*** Data in this exercise ***
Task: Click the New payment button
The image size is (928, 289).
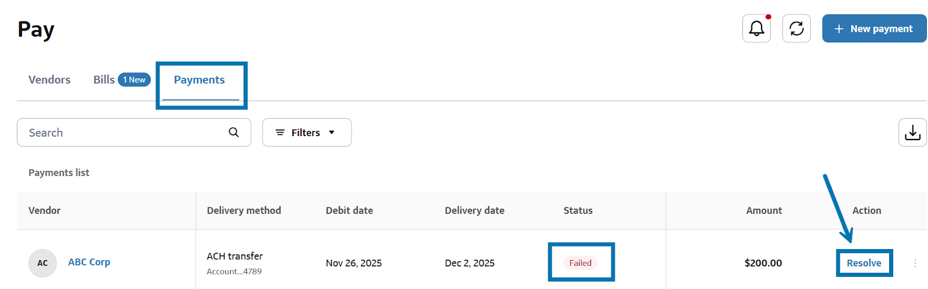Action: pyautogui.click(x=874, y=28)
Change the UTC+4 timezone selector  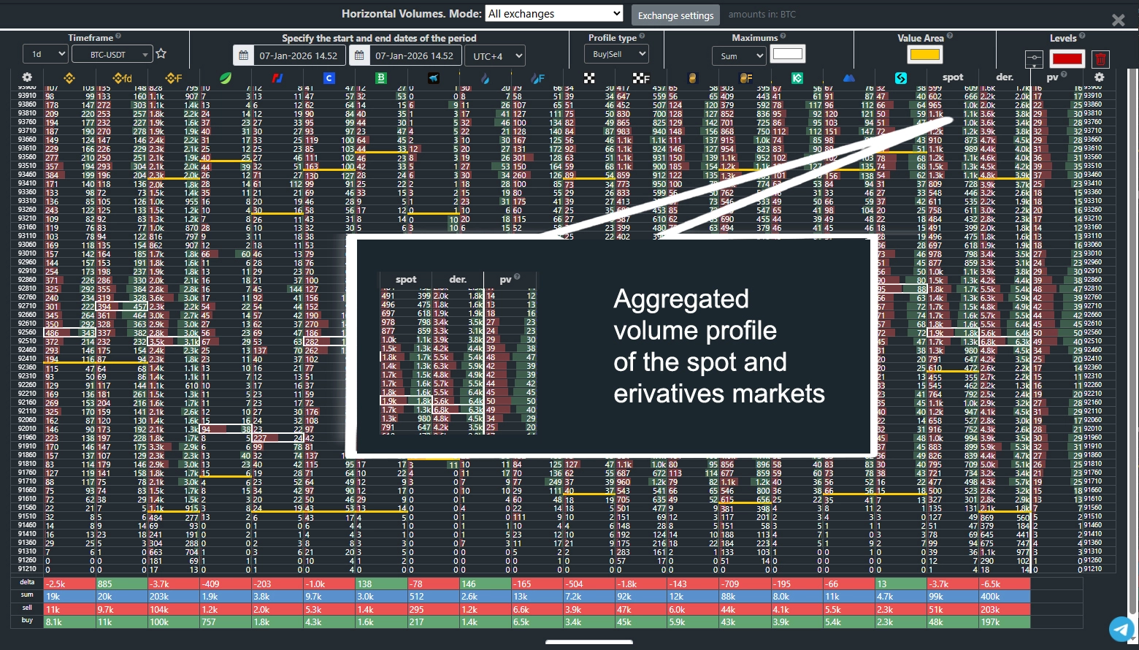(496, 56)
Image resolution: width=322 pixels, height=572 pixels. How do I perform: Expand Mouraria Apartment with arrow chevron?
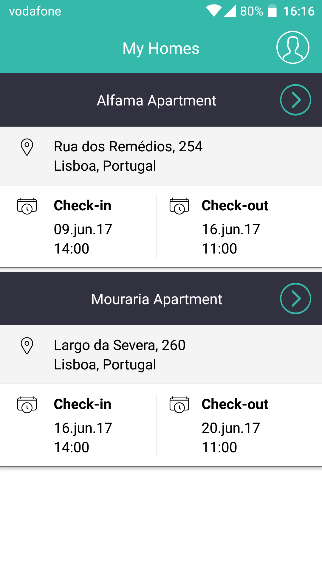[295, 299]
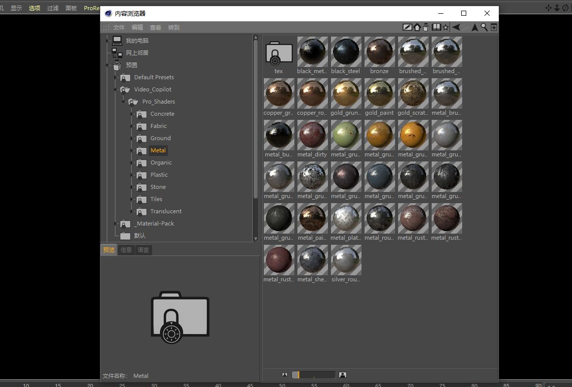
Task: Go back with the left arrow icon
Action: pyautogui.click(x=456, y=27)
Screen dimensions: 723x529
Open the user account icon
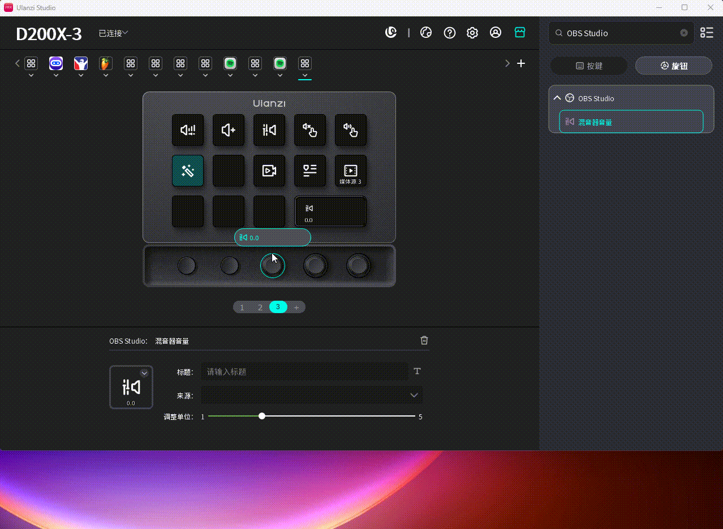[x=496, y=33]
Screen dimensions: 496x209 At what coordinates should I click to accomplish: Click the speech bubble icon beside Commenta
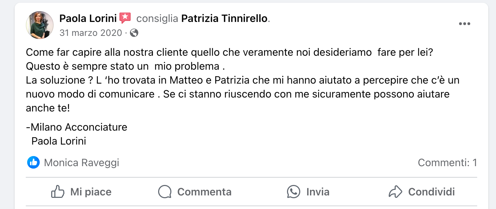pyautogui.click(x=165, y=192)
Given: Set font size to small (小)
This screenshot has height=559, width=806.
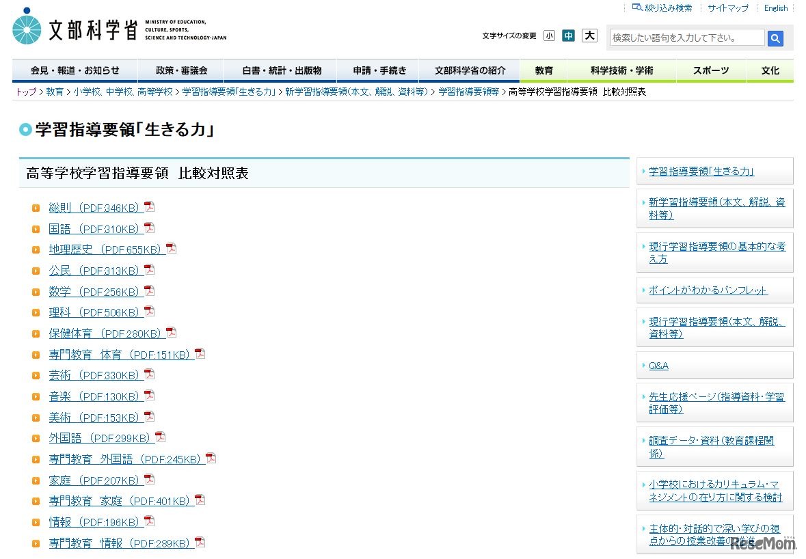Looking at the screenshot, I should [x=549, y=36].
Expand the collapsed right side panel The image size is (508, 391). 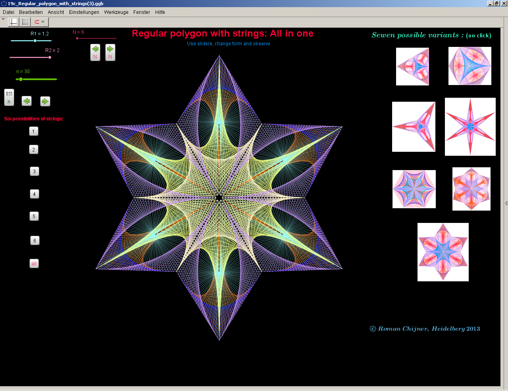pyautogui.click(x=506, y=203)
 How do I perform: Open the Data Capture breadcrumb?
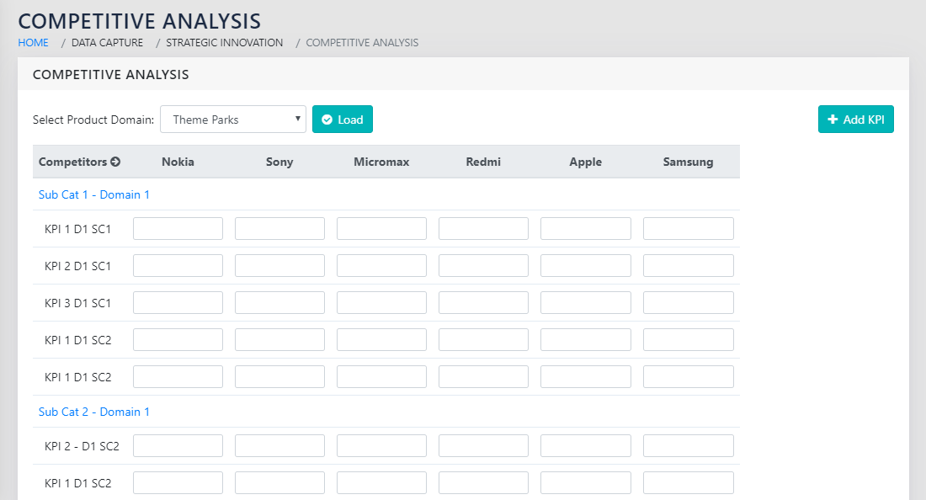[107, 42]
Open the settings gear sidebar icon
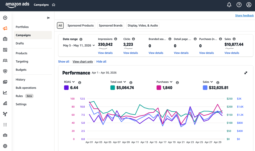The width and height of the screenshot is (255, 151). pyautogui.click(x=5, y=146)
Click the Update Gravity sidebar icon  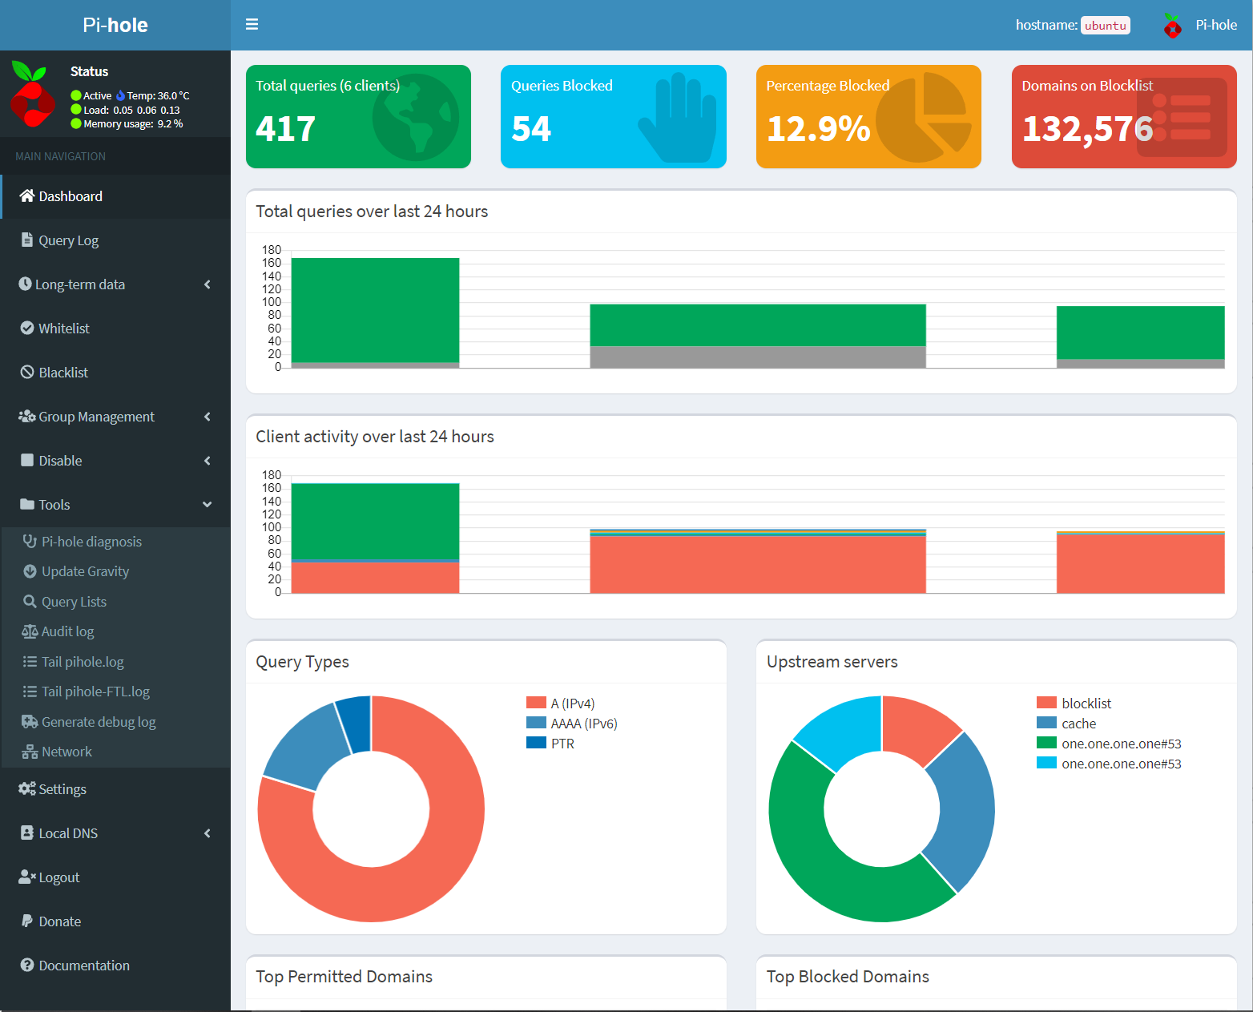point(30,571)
*** End of Data in this exercise ***
*** Data in this exercise ***
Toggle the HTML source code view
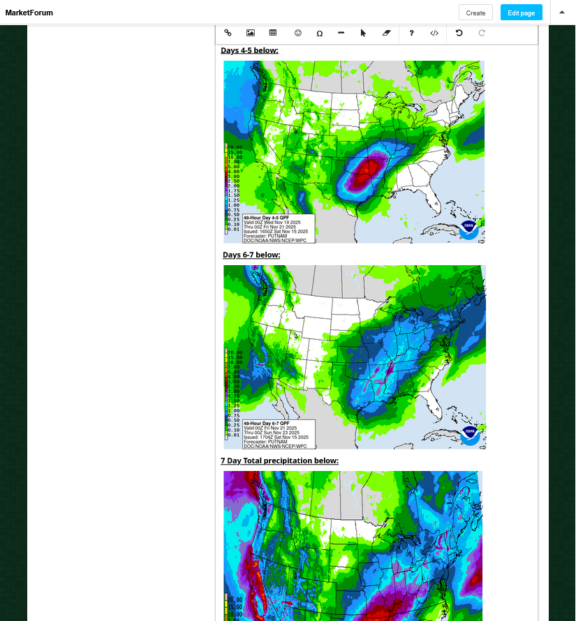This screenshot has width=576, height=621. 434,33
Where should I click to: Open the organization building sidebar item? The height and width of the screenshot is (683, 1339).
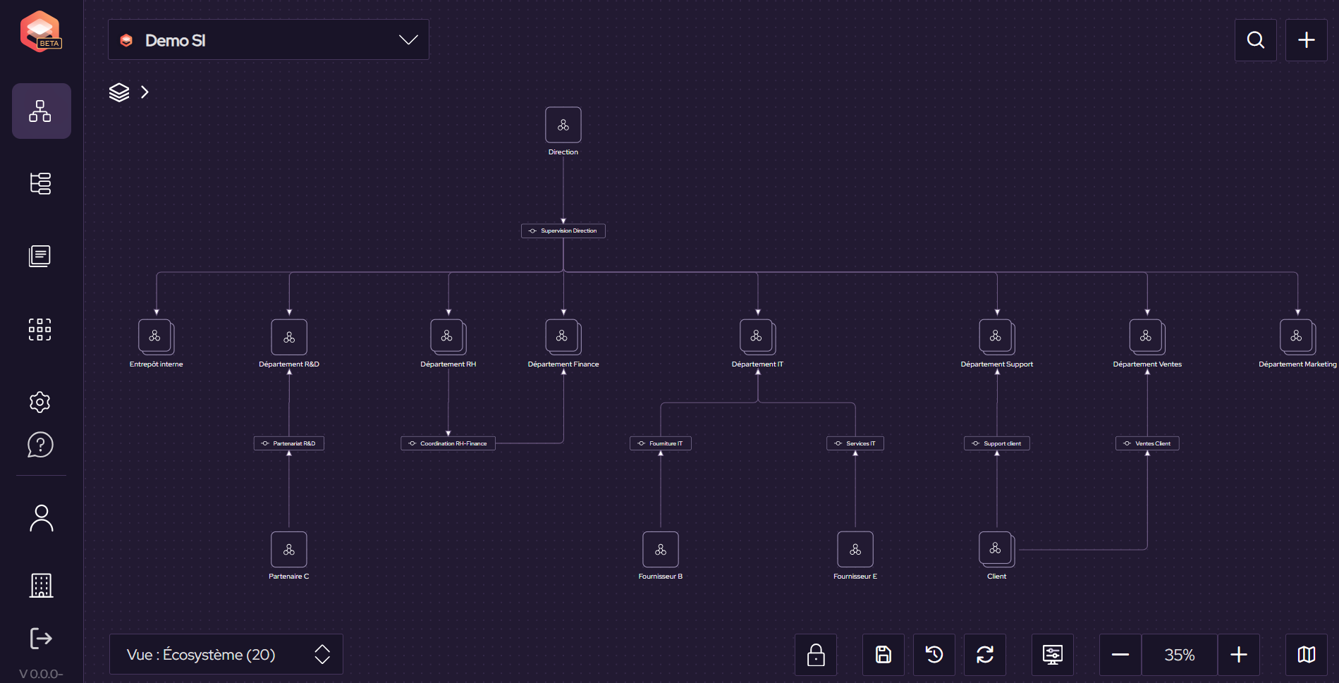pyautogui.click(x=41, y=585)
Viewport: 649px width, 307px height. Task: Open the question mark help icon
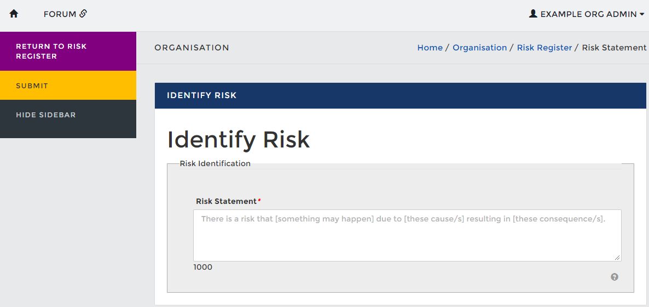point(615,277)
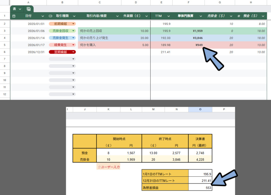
*** End of Data in this exercise ***
*** Data in this exercise ***
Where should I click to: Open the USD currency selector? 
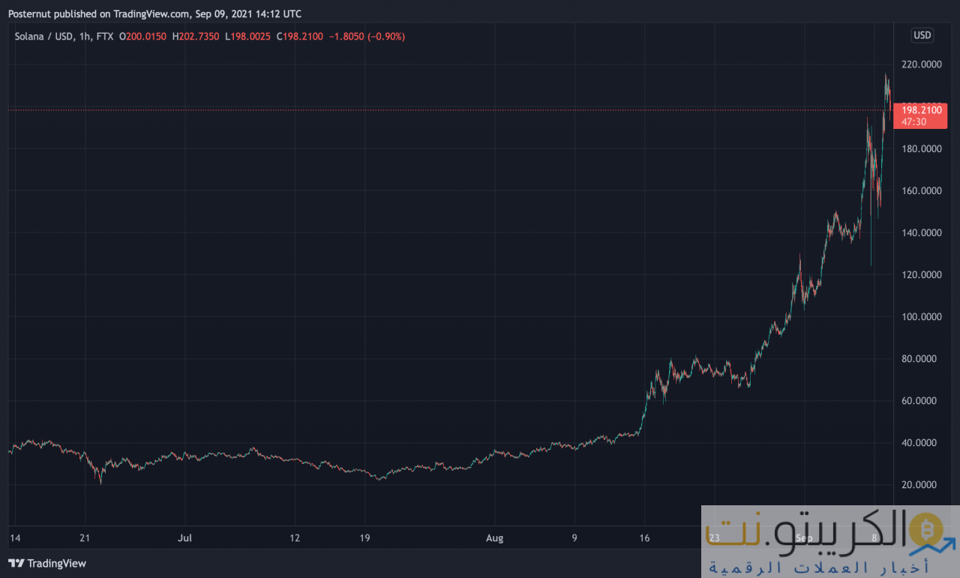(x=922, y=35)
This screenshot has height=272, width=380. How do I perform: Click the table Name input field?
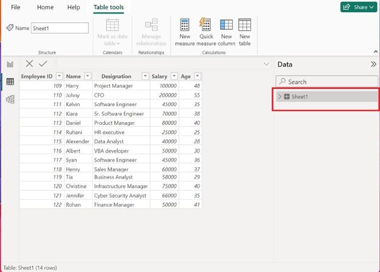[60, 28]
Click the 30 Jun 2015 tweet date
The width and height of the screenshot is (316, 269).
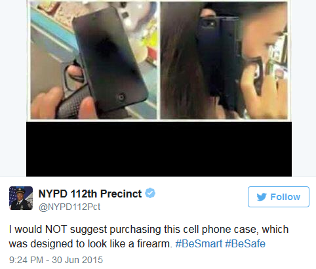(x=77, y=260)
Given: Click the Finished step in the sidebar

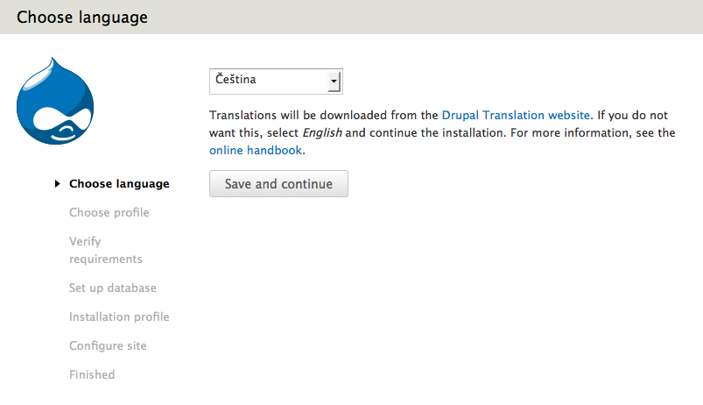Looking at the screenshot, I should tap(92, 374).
*** End of Data in this exercise ***
• **Exercise objective**:
Among the entries above, find the line with "Open the user account icon" and repeat exactly from there through the line with "Given: Set font size to small (小)", leaving out the pictures.

• **Completed exercise**:
Open the user account icon
[x=496, y=33]
Screen dimensions: 496x209 At what coordinates should I click to accomplish: Click the speech bubble icon beside Commenta
pyautogui.click(x=165, y=192)
Given: Set font size to small (小)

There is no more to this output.